Passage du texte
━━━━━━━━

Le Brosella, c'est deux jours de concerts gratuits. Avec David Linx Porgy et Maria Joao Bess en vedettes.

David Linx partage son bonheur
David Linx : « Maria Joao, c’est ma sœur » © Carlos Ramos
jazz
ENTRETIEN
Nous nous rencontrons au restaurant Variétés, derrière Flagey. David Linx est en pleine forme. Il s'offre un verre de vin. Pour une fois. Il est bavard, prolixe même, ce qui n'est pas son habitude. Il a envie de partager son bonheur. De chanterPorgy & Bess avec Maria Joao et le Brussels Jazz Orchestra, d'avoir enregistré ce beau disque chez Naïve, d'être avec Maria et le BJO sur la scène du Brosella ce dimanche 15 juillet, à 15 h. Puis, plus tard, à Dinant. Plusieurs fois il me demande si mon enregistreur fonctionne bien. Je le rassure. Alain Chamfort passe. Ils s'embrassent. Ils produisent un album ensemble, où 20 actrices chantent les 20 arrondissements de Paris.

━━━━━━━━

Consigne
Récrivez sous forme de liste, s'il vous plaît, le paragraphe du texte qui commence par « Nous nous rencontrons », en conservant ses faits principaux. Les données forment un ensemble distinct du texte.

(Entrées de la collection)
━━━━━━━━

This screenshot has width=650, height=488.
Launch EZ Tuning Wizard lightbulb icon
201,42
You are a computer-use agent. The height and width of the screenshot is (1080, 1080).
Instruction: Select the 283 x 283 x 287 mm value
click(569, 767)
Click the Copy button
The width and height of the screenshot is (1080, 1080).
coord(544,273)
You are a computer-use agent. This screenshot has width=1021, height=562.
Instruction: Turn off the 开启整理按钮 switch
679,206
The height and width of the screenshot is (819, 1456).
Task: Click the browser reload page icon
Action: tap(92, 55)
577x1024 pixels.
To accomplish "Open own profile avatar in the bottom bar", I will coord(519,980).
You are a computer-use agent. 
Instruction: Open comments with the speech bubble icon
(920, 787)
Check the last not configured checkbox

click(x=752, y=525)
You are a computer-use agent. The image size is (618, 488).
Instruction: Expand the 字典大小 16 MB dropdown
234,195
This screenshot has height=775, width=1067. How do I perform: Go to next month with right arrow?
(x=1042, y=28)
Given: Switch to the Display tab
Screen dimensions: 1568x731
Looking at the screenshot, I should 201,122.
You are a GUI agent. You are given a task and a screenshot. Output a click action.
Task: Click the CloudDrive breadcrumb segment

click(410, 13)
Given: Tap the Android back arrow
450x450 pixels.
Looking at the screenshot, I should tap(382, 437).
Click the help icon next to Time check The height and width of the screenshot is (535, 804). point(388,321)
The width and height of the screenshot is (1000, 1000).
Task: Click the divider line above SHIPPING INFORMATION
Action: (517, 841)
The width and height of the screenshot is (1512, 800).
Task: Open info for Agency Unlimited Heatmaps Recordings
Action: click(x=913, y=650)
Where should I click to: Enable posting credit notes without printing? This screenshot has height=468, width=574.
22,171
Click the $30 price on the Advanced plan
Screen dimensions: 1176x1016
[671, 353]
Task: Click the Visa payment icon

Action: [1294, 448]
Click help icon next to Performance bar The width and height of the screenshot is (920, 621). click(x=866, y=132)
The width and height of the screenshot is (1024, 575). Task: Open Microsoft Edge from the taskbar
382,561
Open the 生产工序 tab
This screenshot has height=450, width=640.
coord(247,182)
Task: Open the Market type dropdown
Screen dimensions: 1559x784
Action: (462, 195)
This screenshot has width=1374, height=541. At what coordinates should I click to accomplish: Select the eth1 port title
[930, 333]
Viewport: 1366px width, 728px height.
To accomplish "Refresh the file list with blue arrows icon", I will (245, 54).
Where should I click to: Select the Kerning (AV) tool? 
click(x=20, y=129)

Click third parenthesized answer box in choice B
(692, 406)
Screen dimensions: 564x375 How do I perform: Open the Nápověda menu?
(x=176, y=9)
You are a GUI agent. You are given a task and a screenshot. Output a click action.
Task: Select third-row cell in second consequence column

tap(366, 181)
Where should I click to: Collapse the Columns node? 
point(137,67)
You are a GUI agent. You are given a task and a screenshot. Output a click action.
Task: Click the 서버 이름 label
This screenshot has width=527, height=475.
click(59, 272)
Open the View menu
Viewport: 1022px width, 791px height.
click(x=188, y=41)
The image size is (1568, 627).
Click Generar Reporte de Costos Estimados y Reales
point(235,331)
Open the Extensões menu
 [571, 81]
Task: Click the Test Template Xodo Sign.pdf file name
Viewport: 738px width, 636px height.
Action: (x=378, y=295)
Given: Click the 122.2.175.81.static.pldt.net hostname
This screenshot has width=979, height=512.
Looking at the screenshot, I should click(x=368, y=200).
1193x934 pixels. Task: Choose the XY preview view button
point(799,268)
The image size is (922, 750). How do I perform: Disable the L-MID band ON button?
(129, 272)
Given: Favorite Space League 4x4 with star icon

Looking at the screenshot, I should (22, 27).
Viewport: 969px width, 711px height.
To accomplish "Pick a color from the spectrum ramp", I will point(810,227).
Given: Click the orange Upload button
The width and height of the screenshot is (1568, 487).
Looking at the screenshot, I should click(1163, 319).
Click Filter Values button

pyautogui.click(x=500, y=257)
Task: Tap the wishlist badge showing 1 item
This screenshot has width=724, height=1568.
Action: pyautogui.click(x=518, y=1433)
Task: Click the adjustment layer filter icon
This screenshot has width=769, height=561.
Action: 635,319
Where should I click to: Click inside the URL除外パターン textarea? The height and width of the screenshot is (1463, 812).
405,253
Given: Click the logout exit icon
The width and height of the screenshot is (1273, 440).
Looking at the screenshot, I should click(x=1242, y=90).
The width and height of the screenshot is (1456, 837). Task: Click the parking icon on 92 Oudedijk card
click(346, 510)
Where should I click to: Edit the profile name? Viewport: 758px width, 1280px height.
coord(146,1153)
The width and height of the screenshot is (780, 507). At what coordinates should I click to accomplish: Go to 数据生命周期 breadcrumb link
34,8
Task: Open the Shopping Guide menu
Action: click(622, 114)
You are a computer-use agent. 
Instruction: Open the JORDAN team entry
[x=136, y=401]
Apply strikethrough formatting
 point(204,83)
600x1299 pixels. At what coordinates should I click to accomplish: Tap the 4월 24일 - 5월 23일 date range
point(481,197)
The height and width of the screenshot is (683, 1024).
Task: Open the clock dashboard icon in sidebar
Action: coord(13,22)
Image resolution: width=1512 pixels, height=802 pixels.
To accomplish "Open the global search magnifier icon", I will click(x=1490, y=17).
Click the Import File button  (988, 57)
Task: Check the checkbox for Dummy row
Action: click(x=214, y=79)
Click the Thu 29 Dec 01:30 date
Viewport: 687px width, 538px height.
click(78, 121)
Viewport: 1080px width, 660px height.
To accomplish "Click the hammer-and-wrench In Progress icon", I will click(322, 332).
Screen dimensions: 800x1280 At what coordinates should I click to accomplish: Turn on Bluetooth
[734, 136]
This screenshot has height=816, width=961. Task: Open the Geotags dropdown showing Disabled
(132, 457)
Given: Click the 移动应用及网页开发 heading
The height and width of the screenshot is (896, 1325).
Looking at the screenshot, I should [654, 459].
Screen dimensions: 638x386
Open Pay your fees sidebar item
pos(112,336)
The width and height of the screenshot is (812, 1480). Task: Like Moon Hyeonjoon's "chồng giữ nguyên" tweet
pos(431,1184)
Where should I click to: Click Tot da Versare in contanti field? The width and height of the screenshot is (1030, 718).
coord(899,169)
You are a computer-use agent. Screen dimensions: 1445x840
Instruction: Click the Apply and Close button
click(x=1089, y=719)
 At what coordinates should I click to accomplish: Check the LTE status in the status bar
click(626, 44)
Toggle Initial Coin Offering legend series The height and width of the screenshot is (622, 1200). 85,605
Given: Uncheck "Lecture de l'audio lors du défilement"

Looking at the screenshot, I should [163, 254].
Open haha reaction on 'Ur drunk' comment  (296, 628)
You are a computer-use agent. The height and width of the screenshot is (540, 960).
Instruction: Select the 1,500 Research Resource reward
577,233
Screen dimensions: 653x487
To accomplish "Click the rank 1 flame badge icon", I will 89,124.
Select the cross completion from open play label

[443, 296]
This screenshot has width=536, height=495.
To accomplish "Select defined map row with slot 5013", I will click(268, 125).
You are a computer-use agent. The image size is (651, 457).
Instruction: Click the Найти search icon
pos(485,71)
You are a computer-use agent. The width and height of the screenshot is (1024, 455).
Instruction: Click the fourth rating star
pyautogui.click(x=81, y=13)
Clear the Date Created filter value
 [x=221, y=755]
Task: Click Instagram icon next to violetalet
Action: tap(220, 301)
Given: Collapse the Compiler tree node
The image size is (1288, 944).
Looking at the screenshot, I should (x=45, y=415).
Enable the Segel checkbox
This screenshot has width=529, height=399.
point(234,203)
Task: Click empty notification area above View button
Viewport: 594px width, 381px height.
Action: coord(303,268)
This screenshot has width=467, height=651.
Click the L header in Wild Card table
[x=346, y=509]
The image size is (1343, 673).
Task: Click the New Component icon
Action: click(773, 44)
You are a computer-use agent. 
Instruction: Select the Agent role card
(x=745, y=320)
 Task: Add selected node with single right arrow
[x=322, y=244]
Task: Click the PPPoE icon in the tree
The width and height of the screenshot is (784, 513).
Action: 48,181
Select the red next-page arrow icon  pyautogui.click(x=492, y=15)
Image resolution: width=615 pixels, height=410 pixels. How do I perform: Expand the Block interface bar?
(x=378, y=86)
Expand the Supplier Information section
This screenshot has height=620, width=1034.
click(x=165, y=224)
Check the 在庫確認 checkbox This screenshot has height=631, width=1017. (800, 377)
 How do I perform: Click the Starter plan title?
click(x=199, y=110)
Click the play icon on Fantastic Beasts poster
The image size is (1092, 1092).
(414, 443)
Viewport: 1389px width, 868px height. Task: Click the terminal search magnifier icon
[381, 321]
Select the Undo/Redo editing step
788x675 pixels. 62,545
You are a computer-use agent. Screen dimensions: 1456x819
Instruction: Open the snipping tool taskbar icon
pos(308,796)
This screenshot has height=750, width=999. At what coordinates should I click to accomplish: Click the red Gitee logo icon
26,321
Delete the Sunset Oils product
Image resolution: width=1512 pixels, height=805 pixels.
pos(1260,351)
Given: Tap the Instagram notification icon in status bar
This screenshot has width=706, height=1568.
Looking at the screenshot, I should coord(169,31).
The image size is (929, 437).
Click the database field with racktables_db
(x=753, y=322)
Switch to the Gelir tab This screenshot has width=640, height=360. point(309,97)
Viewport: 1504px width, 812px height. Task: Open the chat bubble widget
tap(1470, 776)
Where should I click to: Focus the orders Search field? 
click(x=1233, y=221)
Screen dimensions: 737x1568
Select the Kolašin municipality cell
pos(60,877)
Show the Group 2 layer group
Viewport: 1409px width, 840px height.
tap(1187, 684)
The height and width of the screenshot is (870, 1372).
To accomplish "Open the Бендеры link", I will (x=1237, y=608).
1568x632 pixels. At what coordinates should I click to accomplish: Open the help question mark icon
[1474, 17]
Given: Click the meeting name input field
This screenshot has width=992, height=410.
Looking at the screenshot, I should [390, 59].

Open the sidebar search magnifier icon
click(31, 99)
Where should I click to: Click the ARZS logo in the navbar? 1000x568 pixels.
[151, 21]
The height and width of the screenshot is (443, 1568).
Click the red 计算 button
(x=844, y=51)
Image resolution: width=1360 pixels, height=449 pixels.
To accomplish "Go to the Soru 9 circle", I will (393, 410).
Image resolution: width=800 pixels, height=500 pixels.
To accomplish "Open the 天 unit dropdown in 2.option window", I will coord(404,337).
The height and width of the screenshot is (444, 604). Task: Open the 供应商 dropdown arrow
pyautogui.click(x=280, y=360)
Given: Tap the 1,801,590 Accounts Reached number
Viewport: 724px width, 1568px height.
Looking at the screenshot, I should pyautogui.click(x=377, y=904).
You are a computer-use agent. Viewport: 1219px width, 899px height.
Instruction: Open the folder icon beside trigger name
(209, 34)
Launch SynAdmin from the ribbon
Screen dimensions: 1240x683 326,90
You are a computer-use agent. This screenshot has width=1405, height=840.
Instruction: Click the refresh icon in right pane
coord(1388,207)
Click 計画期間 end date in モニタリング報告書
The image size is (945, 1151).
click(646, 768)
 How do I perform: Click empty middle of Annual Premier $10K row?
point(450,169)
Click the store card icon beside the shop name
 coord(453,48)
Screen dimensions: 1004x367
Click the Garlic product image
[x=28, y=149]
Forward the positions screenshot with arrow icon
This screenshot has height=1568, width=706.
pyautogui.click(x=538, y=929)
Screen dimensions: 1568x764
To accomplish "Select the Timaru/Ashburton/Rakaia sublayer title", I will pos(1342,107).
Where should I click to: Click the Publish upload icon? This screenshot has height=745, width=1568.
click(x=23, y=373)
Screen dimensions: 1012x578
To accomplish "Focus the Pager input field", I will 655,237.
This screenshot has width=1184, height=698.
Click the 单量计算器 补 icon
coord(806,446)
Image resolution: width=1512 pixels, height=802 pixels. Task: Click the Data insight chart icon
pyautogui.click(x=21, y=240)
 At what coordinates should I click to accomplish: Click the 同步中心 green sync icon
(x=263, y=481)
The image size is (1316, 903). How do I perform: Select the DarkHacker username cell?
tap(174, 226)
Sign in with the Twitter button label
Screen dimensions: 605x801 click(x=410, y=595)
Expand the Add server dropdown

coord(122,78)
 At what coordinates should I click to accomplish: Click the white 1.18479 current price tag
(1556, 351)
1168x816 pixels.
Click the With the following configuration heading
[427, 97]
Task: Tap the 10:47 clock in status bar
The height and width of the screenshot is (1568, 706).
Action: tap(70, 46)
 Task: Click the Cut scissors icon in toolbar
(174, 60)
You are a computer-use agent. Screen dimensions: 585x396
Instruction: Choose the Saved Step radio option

━━━━━━━━

Bonne réponse
- La rencontre a lieu au restaurant Variétés, derrière Flagey.
- David Linx, en pleine forme, s'offre pour une fois un verre de vin et se montre, contre son habitude, très bavard.
- Il veut partager son bonheur : chanter Porgy & Bess avec Maria Joao et le Brussels Jazz Orchestra, avoir enregistré ce disque chez Naïve, et jouer avec eux sur la scène du Brosella le dimanche 15 juillet à 15 h, puis plus tard à Dinant.
- Il demande plusieurs fois si l'enregistreur fonctionne bien.
- Alain Chamfort passe et ils s'embrassent. Tous deux produisent un album où 20 actrices chantent les 20 arrondissements de Paris.